What’s he doing here? I wondered. I turned to watch him hurrying off among the tropical greenery. Then I shrugged and went down the path around the maid’s cart.
The front door of Bungalow 6 was standing wide open. Inside, a heavyset black woman in a crisp blue uniform was busily opening windows. There was nobody else in the bungalow that I could see. And no sign of habitation, either — no luggage or personal effects of any kind. I rapped on the door panel, poked my head and shoulders through the opening.
“Excuse me, miss.”
The maid jumped a little, startled. “Another one,” she said when she’d had a look at me. “Well?”
“I’m looking for the woman and her little boy who—”

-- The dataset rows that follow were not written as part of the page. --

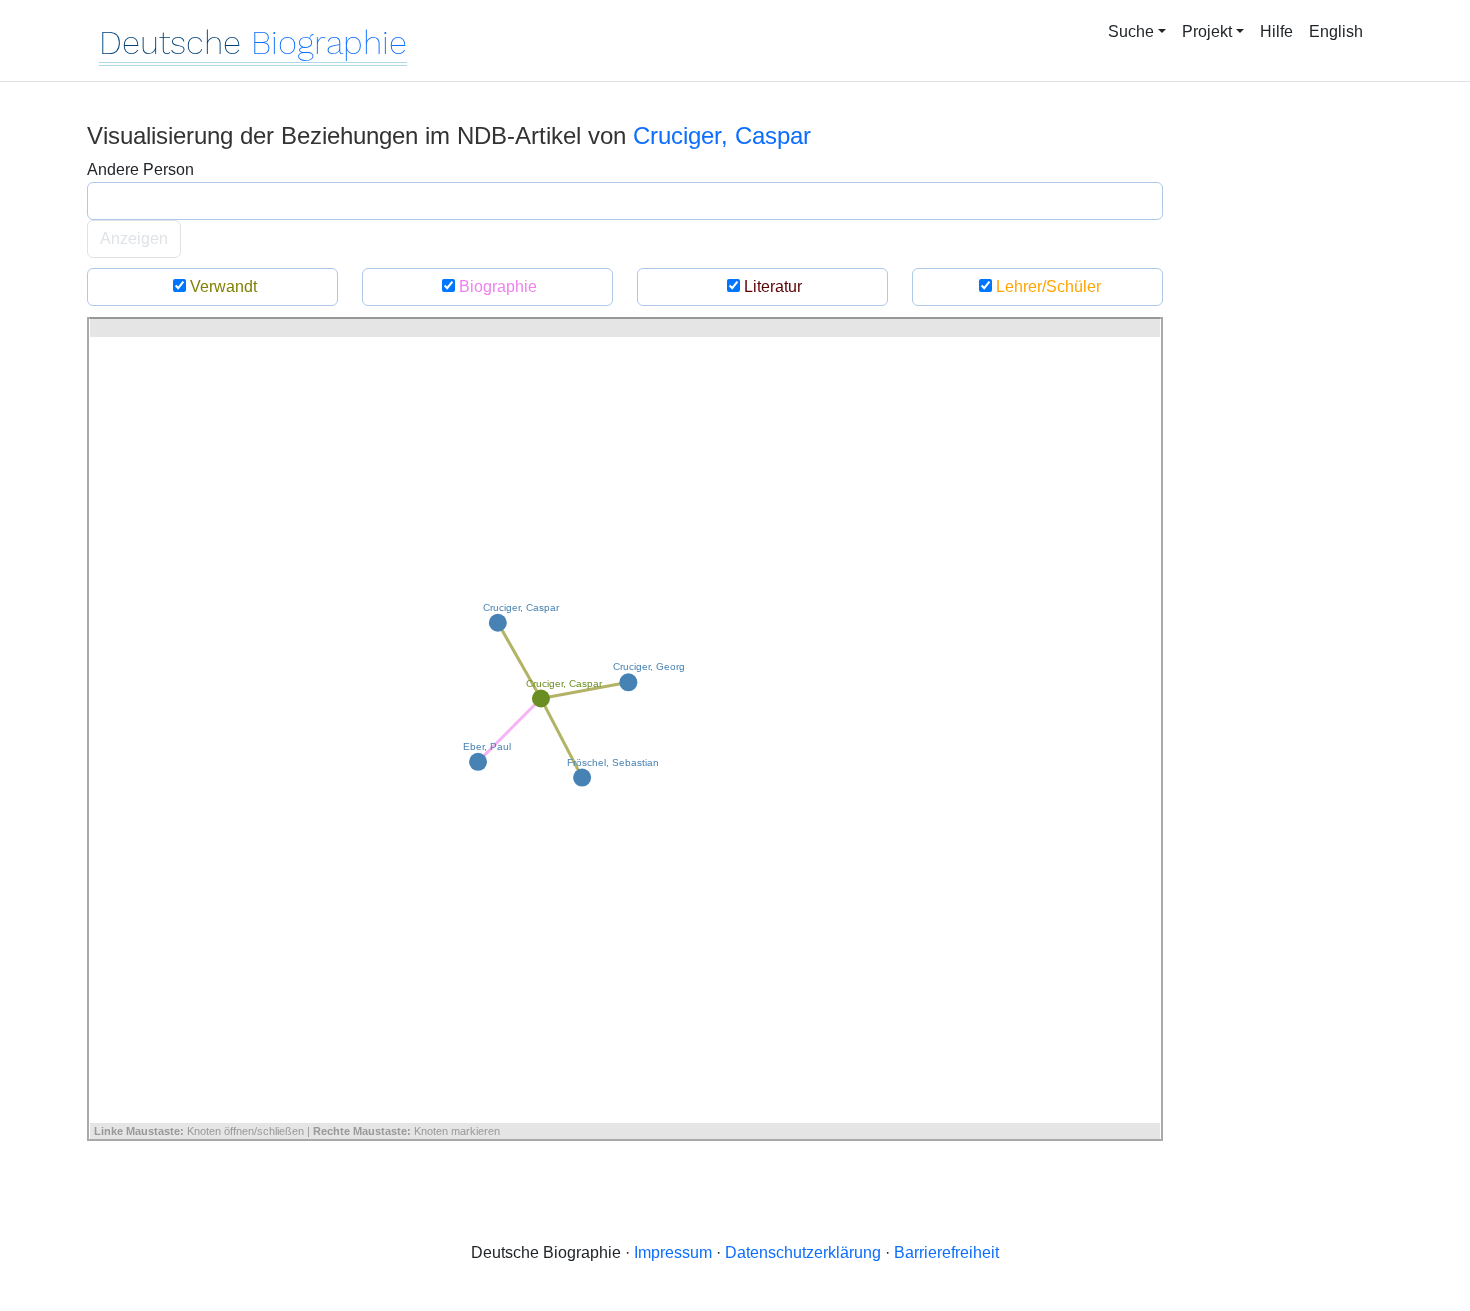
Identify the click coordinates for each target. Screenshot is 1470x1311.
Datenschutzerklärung (803, 1252)
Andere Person (140, 169)
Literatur (771, 286)
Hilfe (1276, 31)
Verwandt (221, 286)
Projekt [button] (1207, 31)
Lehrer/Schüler (1046, 286)
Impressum (673, 1252)
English (1336, 31)
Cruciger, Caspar (722, 135)
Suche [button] (1131, 31)
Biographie (496, 286)
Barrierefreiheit (946, 1252)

“What woman? What little boy?”
“The ones staying in this bungalow.”
The maid shook her head in an emphatic way. “What’s the matter with everybody today? I told that other man — ain’t nobody in this bungalow. Just me, here to air it out and get it ready for guests coming tomorrow.”
“What?”
“Nobody staying here,” the maid said. “No woman, no little boy. This here bungalow’s been empty for a week now.”
11: McCone
After I left Wolf, I looked up Elaine’s address in the telephone directory and then headed south on the Silver Strand and crossed over to Chula Vista. All the way there, I kept thinking about Rich, the man who had bothered Elaine in the Cantina Sin Nombre. A boyfriend? A former boyfriend? The “no one worth mentioning” in Elaine’s life? Who?

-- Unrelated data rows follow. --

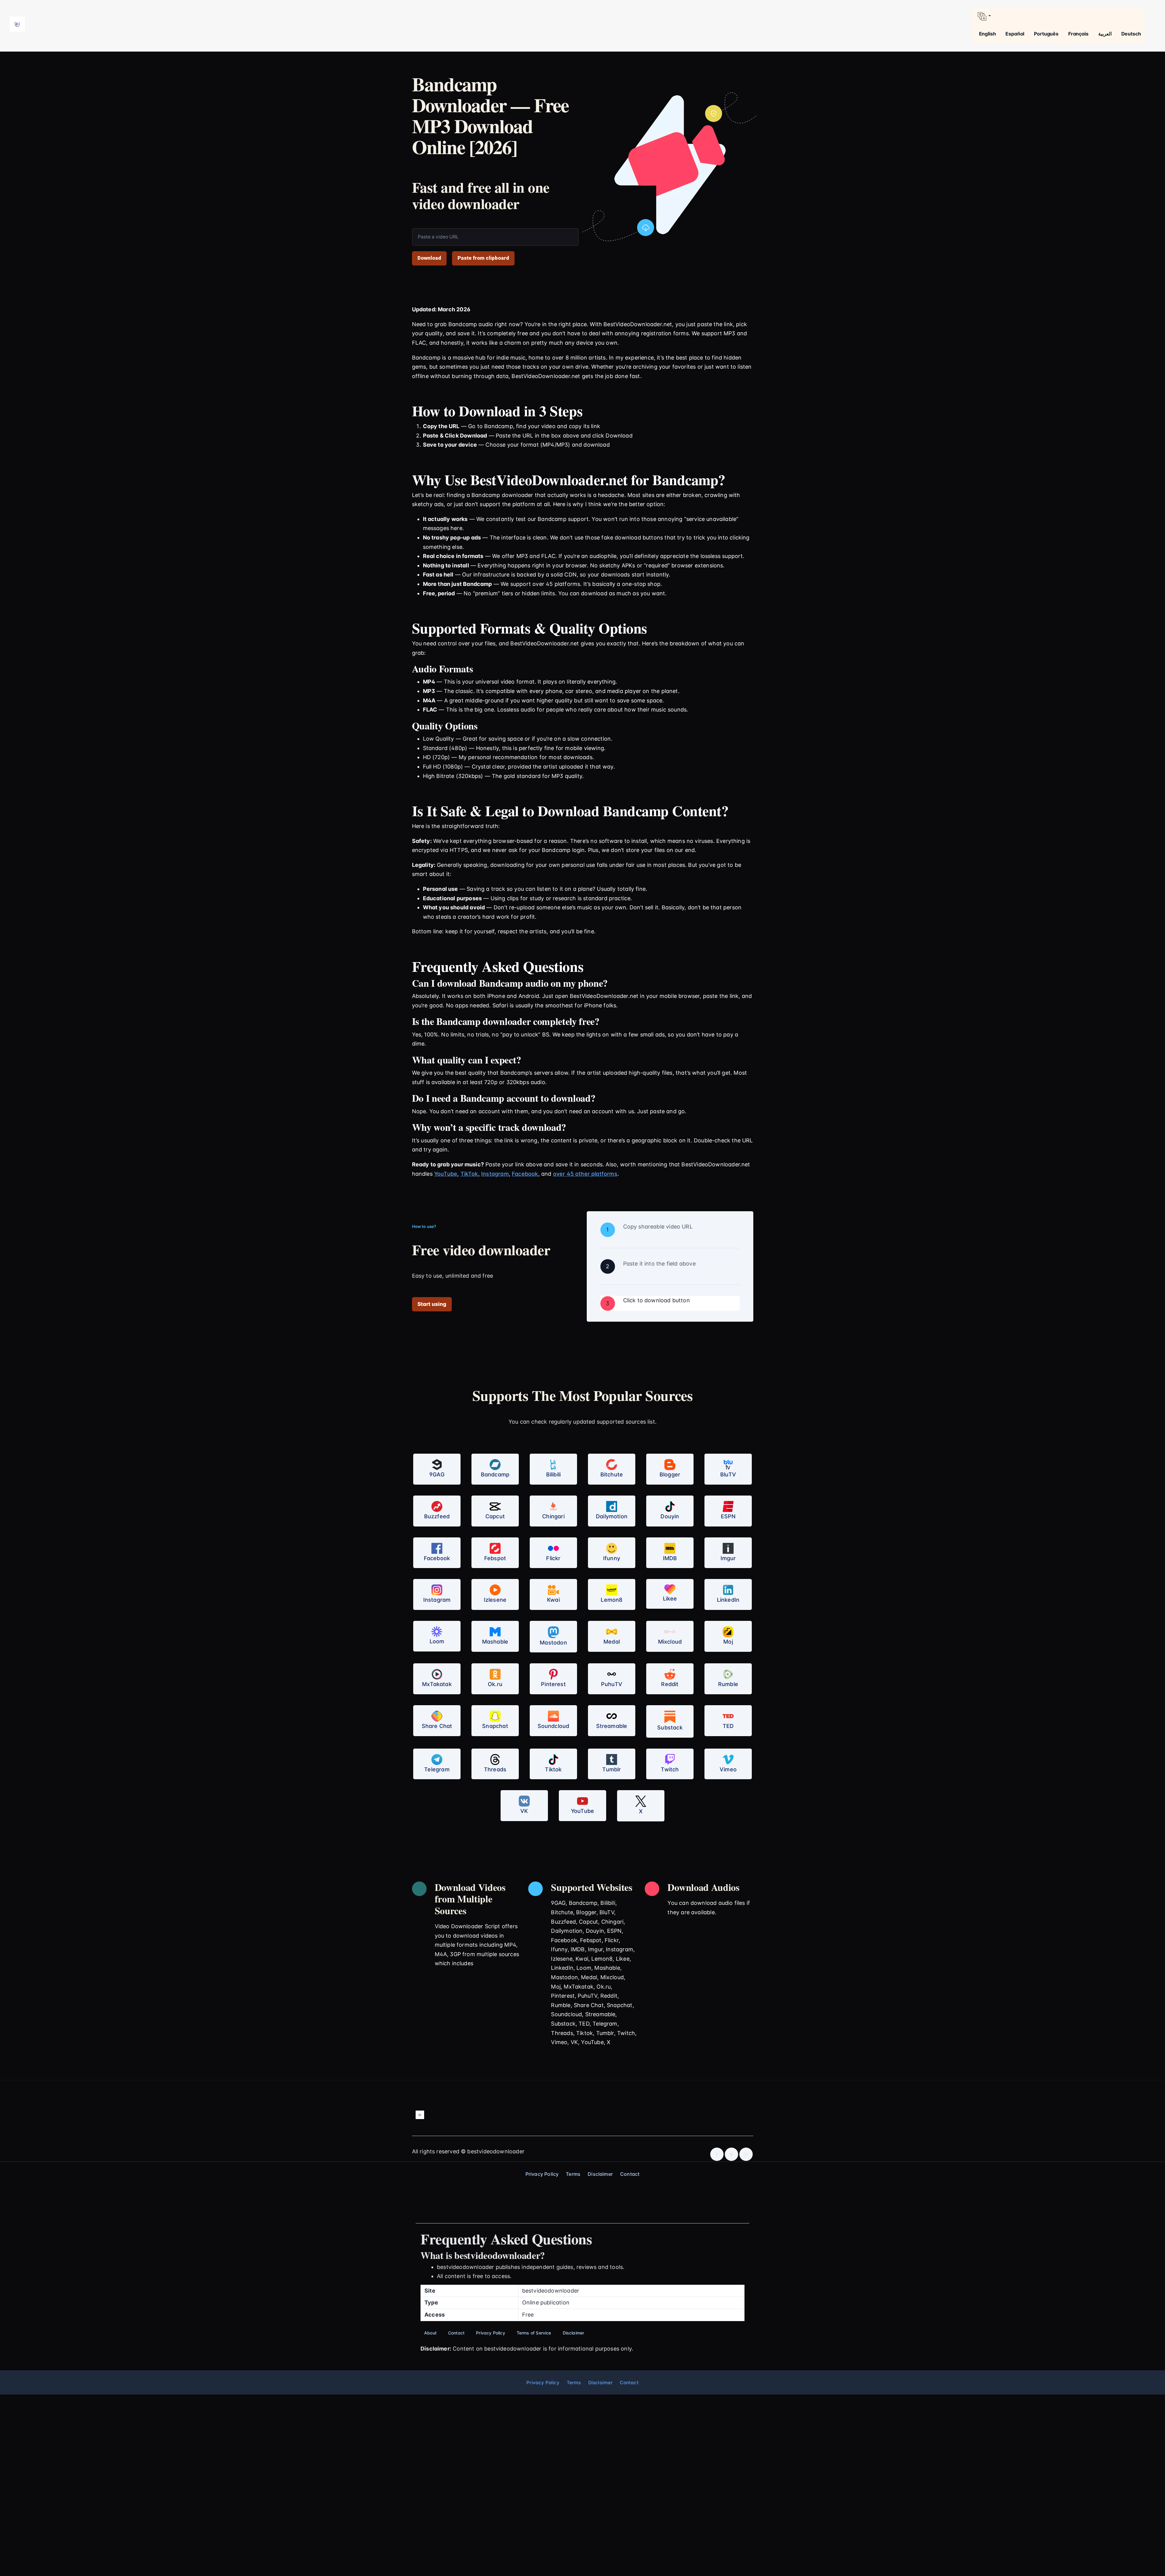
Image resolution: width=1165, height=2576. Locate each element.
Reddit (669, 1684)
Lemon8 (611, 1600)
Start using (431, 1304)
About (430, 2332)
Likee (670, 1598)
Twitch (670, 1769)
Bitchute (611, 1474)
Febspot (495, 1558)
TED (728, 1726)
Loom (437, 1641)
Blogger (670, 1474)
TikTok (469, 1174)
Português (1046, 34)
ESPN (728, 1516)
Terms (573, 2174)
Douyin (669, 1516)
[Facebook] (717, 2154)
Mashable (495, 1641)
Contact (630, 2174)
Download (429, 258)
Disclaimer (600, 2174)
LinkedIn (728, 1600)
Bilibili (553, 1474)
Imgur (728, 1558)
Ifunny (611, 1558)
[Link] (17, 24)
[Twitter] (731, 2154)
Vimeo (728, 1769)
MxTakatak (437, 1684)
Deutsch (1131, 34)
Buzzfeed (437, 1516)
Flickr (553, 1558)
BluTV (728, 1474)
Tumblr (611, 1769)
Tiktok (553, 1769)
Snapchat (495, 1726)
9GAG (436, 1474)
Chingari (553, 1516)
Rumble (728, 1684)
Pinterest (553, 1684)
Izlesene (495, 1600)
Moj (728, 1641)
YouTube (445, 1174)
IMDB (670, 1558)
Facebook (525, 1174)
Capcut (495, 1516)
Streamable (611, 1726)
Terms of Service (534, 2332)
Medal (611, 1641)
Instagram (495, 1174)
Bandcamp (495, 1474)
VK (524, 1811)
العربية (1105, 34)
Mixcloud (670, 1641)
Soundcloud (553, 1726)
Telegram (436, 1769)
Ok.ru (495, 1684)
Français (1078, 34)
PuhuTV (611, 1684)
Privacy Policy (542, 2174)
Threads (495, 1769)
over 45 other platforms (585, 1174)
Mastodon (553, 1642)
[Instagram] (746, 2154)
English (987, 34)
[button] (1058, 16)
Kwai (553, 1600)
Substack (669, 1727)
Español (1014, 34)
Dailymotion (611, 1516)
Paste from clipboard (483, 258)
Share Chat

Wolf had said that Rich was a good bit younger than Elaine. Would she really have become involved with a younger man? I wondered. Elaine was so self-possessed and successful that a younger man would have had to have been someone special to attract her. And a man who roughed up a woman in a bar didn’t sound very special to me.
The house was a ranch-style on Hilltop Drive, not far from downtown Chula Vista. It was an older area of nice homes on reasonably large lots. Elaine’s was shaded by pepper trees, and a line of willows shielded it from its neighbors to the right. A tall redwood fence provided privacy on the left.

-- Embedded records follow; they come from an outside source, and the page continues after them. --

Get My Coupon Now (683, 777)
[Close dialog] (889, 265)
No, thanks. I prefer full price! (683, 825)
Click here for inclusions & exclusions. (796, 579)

The sheriffs department, of course, would check out Elaine’s home eventually, but I doubted they would be here this soon. Still, I drove by slowly, looking for official cars, before I parked a couple of doors down the street. I walked back up there, glancing around to see if there were any nosy neighbors, but saw no one. The street was quiet for a Saturday afternoon; in this heat, probably most of the residents had taken off for the beach.
I went up the walk, tried the front door, and, as I’d expected, found it locked. A little graveled path led around to the side. I followed it to the backyard, where there was a patio with redwood furniture and a thatched structure — called a Tiki Hut — which I remembered as being popular in the early sixties. Glass doors opened onto the patio, the kind whose locks are fairly easy to slip.
As I took out my Mastercard to void the lock, I felt a twinge of conscience. I knew what Wolf would think of this. He was so damned ethical, played everything to the letter of the law. But then Elaine had been my friend, and, from things I’d heard, I suspected Wolf had stepped outside the law when his friend and partner, Eberhardt, had been shot a while back. I was only doing what I had to, and — should he find out, which was doubtful — Wolf would understand. I went to work on the door latch.
In minutes I was standing in a fair-sized dining area off an immaculately clean kitchen. I waited, listening, but all I could hear was a fly buzzing in the greenhouse window over the sink. The heat in the closed-up house was oppressive.